Influence vs control
Early in your career you are rewarded based on how effectively you control your work. You're primarily tasked with executing decisions being made by others, and if you deliver on expectations consistently you will be rewarded with more responsibility. You might even be promoted into a role where you are managing others. This is the critical moment when many people slip up. Once you are in a position of leadership your job is no longer to control the work, it is to influence it. If you attempt to control the work of the talented creative pros on your team they will eventually disengage until you tell them exactly what to do. This means that you won’t get the best work out of them because they will stop spending energy thinking of ideas that you are likely to change anyway.

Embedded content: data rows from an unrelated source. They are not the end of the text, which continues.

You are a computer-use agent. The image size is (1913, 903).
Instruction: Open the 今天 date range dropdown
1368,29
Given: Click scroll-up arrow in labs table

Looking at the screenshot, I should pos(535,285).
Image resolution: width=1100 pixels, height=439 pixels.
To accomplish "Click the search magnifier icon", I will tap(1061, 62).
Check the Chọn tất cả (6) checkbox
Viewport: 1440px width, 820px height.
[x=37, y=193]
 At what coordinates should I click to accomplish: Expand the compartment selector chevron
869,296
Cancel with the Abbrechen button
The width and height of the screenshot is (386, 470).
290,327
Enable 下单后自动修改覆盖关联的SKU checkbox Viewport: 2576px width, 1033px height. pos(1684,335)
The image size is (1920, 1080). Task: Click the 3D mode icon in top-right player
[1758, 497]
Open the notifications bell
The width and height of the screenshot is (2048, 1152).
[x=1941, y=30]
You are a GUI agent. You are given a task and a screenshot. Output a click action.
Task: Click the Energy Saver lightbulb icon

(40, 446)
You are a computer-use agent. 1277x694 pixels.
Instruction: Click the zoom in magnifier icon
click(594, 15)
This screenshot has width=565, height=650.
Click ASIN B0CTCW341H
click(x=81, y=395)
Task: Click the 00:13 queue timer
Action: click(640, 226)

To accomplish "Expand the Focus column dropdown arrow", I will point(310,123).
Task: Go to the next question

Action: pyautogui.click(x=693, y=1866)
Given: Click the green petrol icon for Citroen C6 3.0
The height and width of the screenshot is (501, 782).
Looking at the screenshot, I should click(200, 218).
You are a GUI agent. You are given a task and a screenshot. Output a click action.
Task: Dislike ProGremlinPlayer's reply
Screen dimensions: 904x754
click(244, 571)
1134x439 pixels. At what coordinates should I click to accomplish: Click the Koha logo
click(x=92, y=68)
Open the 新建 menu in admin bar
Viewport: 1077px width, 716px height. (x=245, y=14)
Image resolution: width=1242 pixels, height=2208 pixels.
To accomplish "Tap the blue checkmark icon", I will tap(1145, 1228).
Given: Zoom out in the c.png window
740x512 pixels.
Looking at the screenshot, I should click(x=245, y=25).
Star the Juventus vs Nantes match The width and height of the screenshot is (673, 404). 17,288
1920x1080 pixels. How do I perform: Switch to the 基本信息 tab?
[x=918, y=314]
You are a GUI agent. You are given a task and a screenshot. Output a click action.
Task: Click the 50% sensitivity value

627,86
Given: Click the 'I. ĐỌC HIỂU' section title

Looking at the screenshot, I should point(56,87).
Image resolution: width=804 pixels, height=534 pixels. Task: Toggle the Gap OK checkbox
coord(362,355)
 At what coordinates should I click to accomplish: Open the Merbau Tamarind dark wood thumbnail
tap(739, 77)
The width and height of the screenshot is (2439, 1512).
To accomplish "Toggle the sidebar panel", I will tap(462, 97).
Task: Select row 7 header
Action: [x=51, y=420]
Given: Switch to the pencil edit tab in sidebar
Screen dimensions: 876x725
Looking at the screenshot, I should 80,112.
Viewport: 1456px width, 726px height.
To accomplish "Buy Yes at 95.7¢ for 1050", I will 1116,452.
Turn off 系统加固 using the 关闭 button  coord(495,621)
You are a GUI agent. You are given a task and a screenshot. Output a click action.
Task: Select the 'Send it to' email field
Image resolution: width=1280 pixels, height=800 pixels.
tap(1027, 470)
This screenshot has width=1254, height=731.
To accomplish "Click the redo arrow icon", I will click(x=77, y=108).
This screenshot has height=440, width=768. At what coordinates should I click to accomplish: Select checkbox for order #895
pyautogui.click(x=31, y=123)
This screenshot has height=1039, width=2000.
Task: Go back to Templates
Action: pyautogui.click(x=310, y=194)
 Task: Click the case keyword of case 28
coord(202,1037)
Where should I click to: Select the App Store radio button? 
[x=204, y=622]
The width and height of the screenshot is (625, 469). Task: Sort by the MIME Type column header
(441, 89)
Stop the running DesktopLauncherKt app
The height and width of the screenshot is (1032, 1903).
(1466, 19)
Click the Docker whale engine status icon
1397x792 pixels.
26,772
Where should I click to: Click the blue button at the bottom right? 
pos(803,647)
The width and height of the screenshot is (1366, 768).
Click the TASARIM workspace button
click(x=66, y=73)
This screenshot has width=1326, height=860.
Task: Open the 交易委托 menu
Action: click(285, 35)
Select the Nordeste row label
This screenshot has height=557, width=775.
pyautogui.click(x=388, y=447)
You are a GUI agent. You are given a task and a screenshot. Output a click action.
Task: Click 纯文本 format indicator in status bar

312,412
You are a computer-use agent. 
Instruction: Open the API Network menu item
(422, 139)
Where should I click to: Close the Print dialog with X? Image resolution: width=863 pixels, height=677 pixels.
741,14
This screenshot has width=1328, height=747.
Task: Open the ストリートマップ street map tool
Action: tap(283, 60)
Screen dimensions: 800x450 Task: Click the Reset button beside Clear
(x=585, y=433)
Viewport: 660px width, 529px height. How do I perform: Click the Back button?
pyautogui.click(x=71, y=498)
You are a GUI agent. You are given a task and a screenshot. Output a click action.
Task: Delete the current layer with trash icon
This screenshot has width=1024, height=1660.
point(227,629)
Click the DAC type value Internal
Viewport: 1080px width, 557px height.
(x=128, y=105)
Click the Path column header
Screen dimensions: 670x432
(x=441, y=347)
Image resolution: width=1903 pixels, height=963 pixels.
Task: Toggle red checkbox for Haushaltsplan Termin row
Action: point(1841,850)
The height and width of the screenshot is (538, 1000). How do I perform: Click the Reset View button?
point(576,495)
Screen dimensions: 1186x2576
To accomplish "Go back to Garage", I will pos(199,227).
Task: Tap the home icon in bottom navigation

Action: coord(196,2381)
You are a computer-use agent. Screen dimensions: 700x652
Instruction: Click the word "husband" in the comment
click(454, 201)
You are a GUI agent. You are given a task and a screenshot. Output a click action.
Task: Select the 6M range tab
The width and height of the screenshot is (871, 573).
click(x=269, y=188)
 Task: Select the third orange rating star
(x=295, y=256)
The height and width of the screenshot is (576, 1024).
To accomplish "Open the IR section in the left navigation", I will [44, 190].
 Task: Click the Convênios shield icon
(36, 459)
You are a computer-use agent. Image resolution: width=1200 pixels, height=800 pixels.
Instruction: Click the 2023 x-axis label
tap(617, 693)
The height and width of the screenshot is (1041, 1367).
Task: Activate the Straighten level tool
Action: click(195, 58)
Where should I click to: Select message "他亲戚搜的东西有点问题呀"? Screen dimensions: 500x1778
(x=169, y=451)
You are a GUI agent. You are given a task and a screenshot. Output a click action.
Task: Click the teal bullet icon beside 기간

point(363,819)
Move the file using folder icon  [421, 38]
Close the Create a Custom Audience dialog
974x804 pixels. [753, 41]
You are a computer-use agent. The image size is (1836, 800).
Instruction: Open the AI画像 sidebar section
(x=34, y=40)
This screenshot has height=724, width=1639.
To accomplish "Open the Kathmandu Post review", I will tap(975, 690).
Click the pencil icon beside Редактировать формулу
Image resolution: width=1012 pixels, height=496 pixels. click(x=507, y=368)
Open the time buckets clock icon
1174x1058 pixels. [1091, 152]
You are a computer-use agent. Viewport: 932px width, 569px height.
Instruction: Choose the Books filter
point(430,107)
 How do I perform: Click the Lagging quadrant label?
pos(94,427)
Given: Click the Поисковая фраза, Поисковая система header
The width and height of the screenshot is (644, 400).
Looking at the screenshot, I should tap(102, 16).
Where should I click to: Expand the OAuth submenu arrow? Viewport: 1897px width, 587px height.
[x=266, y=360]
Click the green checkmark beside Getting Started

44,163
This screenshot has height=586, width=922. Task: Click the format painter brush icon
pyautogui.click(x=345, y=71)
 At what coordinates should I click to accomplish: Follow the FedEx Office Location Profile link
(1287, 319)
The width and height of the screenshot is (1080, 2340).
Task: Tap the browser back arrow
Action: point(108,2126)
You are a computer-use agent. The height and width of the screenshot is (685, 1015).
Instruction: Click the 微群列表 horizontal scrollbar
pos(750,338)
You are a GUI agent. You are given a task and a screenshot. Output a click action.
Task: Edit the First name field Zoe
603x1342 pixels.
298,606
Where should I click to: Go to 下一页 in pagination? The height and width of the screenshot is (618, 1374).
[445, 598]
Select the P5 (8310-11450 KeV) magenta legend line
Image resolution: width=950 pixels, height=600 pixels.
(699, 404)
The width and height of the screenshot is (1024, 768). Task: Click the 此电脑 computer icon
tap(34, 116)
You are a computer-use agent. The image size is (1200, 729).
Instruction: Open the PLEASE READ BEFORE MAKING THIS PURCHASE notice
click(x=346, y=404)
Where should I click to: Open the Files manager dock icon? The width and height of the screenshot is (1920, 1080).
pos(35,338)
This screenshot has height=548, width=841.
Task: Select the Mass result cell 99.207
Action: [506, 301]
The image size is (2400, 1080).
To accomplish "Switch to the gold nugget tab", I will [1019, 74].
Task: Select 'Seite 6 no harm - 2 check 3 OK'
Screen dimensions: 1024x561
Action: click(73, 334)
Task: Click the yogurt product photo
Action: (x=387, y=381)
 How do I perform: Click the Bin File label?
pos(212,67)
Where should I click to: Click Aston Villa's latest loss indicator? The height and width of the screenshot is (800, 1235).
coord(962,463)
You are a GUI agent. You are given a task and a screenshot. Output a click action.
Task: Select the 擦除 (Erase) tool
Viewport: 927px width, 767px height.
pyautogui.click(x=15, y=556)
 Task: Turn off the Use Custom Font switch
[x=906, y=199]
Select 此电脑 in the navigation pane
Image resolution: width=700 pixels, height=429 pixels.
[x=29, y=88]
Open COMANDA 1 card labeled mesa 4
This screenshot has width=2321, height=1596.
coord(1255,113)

To lead by influence whether you are leading a team, a client, or your peers, means to spend less time telling them how to do the work and more time teaching them how to think about the work. Establish guiding principles that help them understand what successful work looks like instead of them guessing what you want. How to know when an idea is good instead of them waiting for you to tell them. And how to deal with conflict instead of always stepping in and resolving it. And other elements of your leadership philosophy that will help them deliver great results. To help your team deliver brilliant unique results, focus on leading with influence instead of leading by control.